• _DIRECTIVE_
Copy out the stretch of the listing from its first line through the line containing "pos(880,419)", both ends included, reproducing each line word for word. Leave the pictures out of your answer.

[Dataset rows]
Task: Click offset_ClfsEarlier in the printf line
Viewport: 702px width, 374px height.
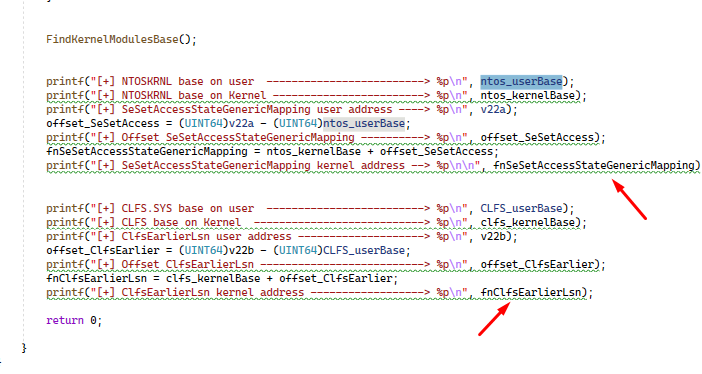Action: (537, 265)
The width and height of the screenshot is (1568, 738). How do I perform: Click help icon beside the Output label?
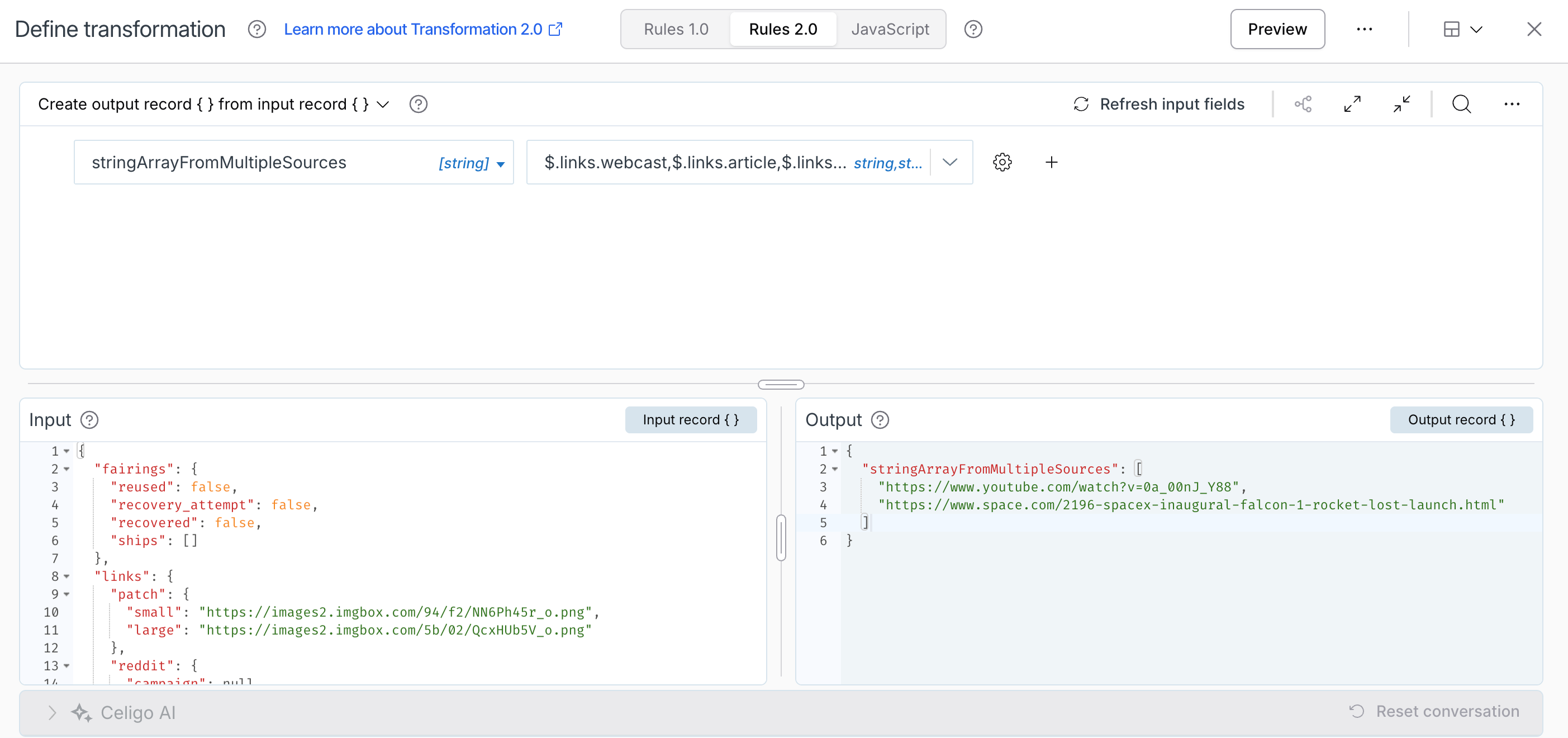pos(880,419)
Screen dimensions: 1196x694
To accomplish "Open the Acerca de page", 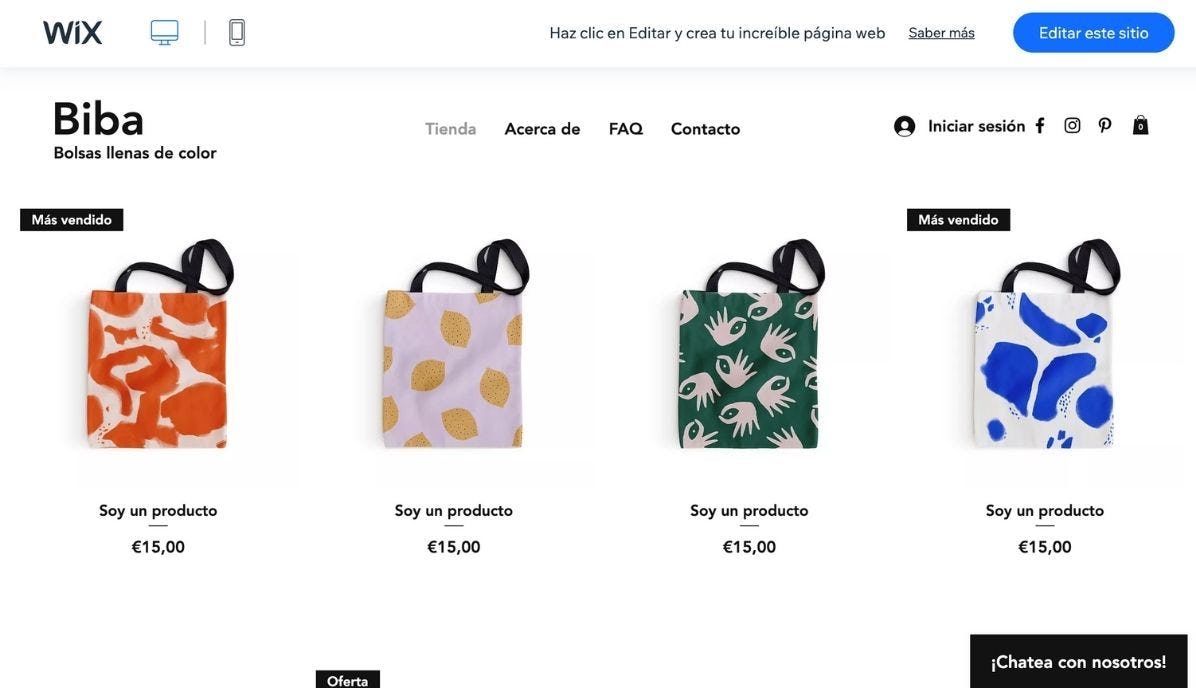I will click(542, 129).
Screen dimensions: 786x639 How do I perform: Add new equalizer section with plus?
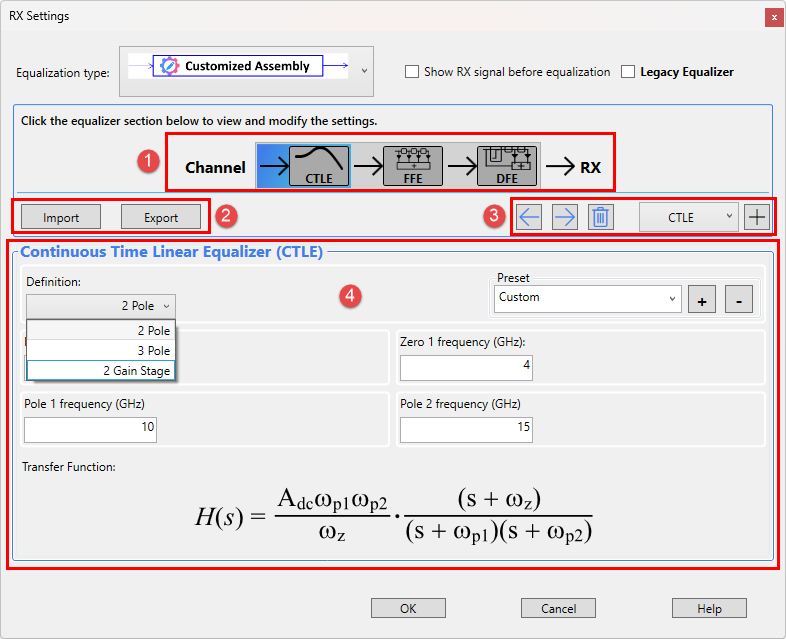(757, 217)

• _THE REPLY_
Task: Click offset_ClfsEarlier in the printf line
Viewport: 702px width, 374px height.
Action: (537, 265)
The width and height of the screenshot is (1568, 738). How do I perform: Click help icon beside the Output label?
pos(880,419)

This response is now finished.